Er lächelte und drückte nochmals kurz ihre Hand. »Du bist keine Nörglerin, Abi. Du bist ein Segen. Du gibst mir Kraft. Sorge dich nicht. Ich weiß, was ich zu sagen habe. Wir können nur hoffen, dass die Priester es ebenso sehen. Jetzt versprich du mir etwas.«

Sie sah ihn misstrauisch an.

»Ganz egal wie es gehen mag, du wirst deine Zunge hüten und dich still verhalten. Du darfst dir keinen Ausrutscher mehr erlauben, sonst wird Wallace dich sofort an den Pranger stellen und auspeitschen lassen.
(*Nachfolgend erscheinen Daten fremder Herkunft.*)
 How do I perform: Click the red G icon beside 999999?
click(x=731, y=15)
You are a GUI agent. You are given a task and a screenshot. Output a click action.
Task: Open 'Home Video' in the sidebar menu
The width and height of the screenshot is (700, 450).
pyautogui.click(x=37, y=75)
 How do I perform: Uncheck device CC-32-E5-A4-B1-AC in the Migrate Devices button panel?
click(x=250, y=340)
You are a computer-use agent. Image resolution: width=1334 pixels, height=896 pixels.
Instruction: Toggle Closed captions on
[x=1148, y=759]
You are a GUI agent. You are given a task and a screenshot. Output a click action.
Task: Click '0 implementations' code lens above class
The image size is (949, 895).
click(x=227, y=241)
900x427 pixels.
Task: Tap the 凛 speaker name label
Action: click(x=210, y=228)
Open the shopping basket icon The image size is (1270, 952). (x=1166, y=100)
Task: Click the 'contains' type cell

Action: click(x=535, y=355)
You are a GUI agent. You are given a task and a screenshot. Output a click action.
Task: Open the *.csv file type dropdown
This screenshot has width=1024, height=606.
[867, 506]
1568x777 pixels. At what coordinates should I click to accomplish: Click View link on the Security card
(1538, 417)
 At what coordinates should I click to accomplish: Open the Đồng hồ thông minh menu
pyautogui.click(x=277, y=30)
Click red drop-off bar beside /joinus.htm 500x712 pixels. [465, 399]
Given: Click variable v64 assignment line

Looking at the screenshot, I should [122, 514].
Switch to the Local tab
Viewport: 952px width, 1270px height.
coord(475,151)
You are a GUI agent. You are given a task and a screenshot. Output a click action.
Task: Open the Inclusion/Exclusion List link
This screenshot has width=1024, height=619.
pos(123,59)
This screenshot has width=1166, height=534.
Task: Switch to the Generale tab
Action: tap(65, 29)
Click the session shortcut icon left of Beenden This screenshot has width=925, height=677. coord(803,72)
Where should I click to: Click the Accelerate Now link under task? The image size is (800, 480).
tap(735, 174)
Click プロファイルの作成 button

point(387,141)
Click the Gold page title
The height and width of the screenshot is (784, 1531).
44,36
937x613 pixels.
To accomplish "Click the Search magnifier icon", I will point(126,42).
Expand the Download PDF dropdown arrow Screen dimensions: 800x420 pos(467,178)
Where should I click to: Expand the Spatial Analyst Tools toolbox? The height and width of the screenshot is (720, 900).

Versprich es mir.«

»Ich verspreche es«, sagte Abitha und dachte: Bitte, lieber Gott, hilf mir, mein Temperament zu zügeln.

Die Pranger schälten sich aus der Dunkelheit, düstere Erinnerungen an die Konsequenzen, die drohten, wenn man sich nicht an die Regeln hielt. Abitha verspürte ein Schaudern; wie jedes Mal, wenn sie sie sah.

Auf dem Gemeindeplatz standen ein Schandpfahl für die Auspeitschungen und fünf Pranger. Zwei der Pranger waren zum Stehen gemacht, mit dreilöchrigen Jochen, die sich um Hals und Handgelenke des Opfers schlossen, und drei Pranger wurden um die Fußknöchel geklemmt, sodass man gezwungen war, im Dreck zu sitzen. Bei ihrem ersten Besuch im Dorf war Abitha über die Anzahl erschrocken gewesen und hatte sich kaum vorstellen können, wofür eine so kleine Gemeinde all diese Geräte brauchte. Aber mehr als einmal hatte sie sie alle belegt gesehen.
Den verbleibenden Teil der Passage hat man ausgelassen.